The CareMore model may be ideally suited to markets where existing care is splintered. While it has also been successful competing in markets with existing integrated networks, such networks may themselves be able to deliver similar care within their existing organization. The CareMore leadership also identifies the initial investment costs, and the requirement for smaller, well-organized PCP and subspecialty networks as a limitation.

While CareMore is a delivery arm of an insurance provider, there are lessons for the rest of the country in its model. For patients there is wrap-around care, and details are not left to chance. For example, the patient isn’t just advised to get a scale to do daily weights, the MA brings a scale to the home, sets up the remote monitoring system, and a nurse monitors the results.

For the physicians, there is remarkably less waste of physician resources than in a typical primary care practice. Whereas most generalist physicians in the United States are teamed with 1 MA, and devote a substantial portion of their day to lower-value documentation, billing, and clerical functions, CareMore physicians are each part of a team with an average of 2 NPs, 2 nurse case managers, and 7 MAs per physician. This larger but still socially integrated team extends the physicians’ reach. To the authors’ observation, CareMore physicians’ morale was higher than that of most generalist physicians. We suspect this comes from their working in a setting that allows them to spend most of their effort on physician-level work.

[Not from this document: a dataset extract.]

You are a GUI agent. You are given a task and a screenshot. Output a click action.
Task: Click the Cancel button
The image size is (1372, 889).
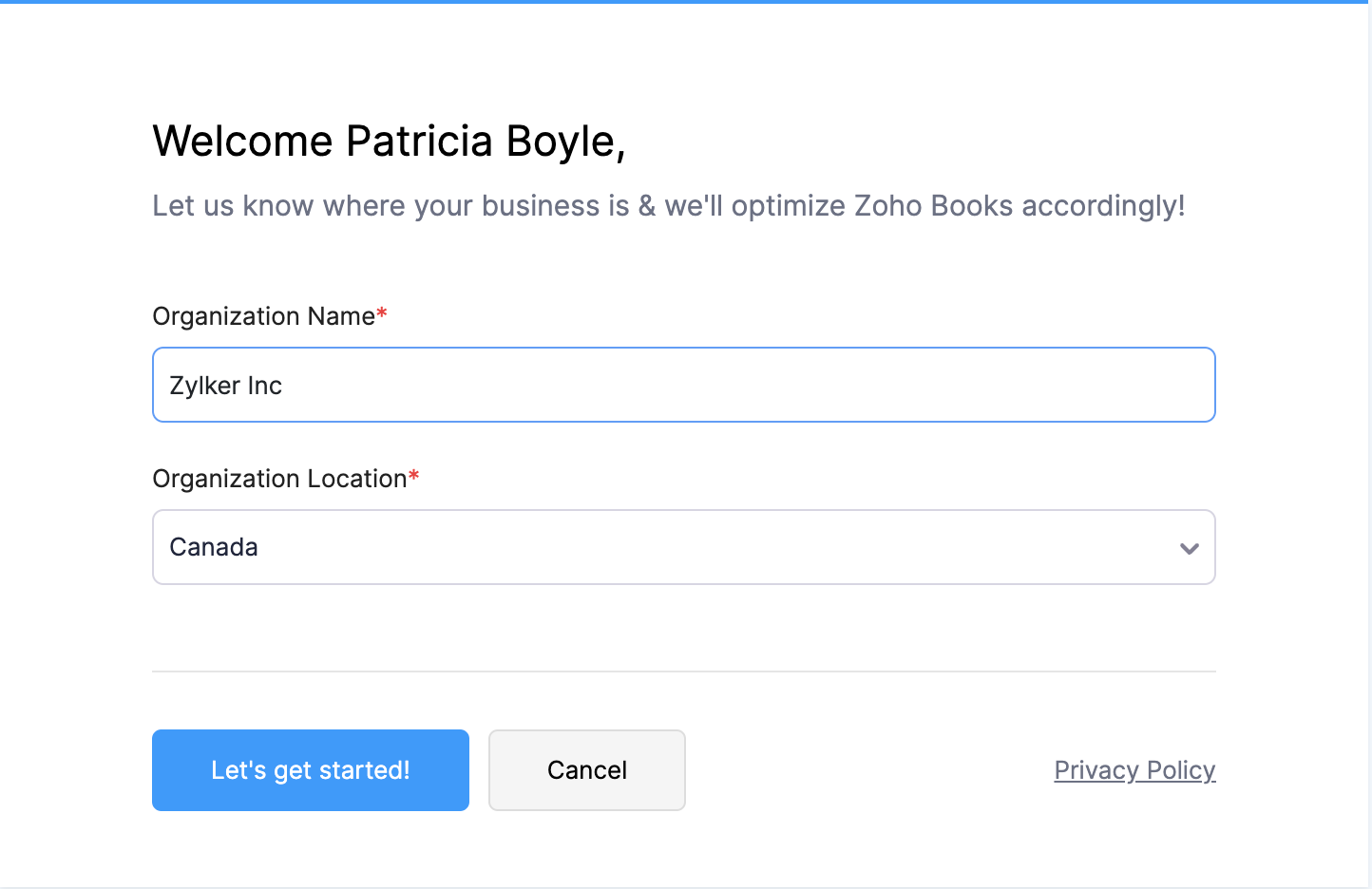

CareMore has much to teach the rest of us about the care of complex, chronically ill elderly: frequent contact, home monitoring, NP and case manager run protocols, and a culture that promotes aggressive, low-cost interventions over expensive, high-tech interventions.

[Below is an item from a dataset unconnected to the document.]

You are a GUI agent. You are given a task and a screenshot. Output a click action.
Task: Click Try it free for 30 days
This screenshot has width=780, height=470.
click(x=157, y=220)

Conclusion: The Way Forward
Many hospitals and clinics are oriented toward attracting relatively healthy patients for high-cost, high-margin services such as radiation therapy, orthopedic procedures, or interventional cardiology. Physicians delivering these high margin services are paid well and are typically surrounded by a team of support staff to help maximally leverage their skills and training.

Yet in most communities, services for the frail elderly are delivered on a limited budget, sometimes in crowded, unattractive settings, by physicians who are paid the least among their peers. Physicians providing this care often work without much clinical support, and consequently, spend much of their day on non–physician-level work (ie, locating information, calling payers for prior authorizations, and typing the visit note). This is not a formula for optimizing the clinical outcomes and financial health of the US healthcare system. Burnout is common and coordination with other points within the healthcare system is spotty and inconsistent—a complex patient is a liability to be avoided.

CareMore, by contrast, actively seeks out the sick and vulnerable, and has built systems to coordinate their complex care. CareMore is delighted to enroll the homebound, fragile 78-year-old with emphysema, diabetes, and chronic venous ulcerations. CareMore wants the confused 84-year-old who cannot keep track of her medications, has little social support and who has been hospitalized twice within the past year. CareMore is not a low-budget, charitable organization. Rather it is a highly successful, entrepreneurial enterprise in a setting where the financial incentives allow them to do well taking good care of sick people. As an insurance company, it is a risk bearer that has invested heavily in upfront chronic illness care to reduce the total global costs of care for its population. The CareMore experience highlights some of the dysfunctions in the current reimbursement system and points the way toward a model of care that benefits patients, is sustainable for the physicians and staff providing the care, and cost-effective for those who finance the care.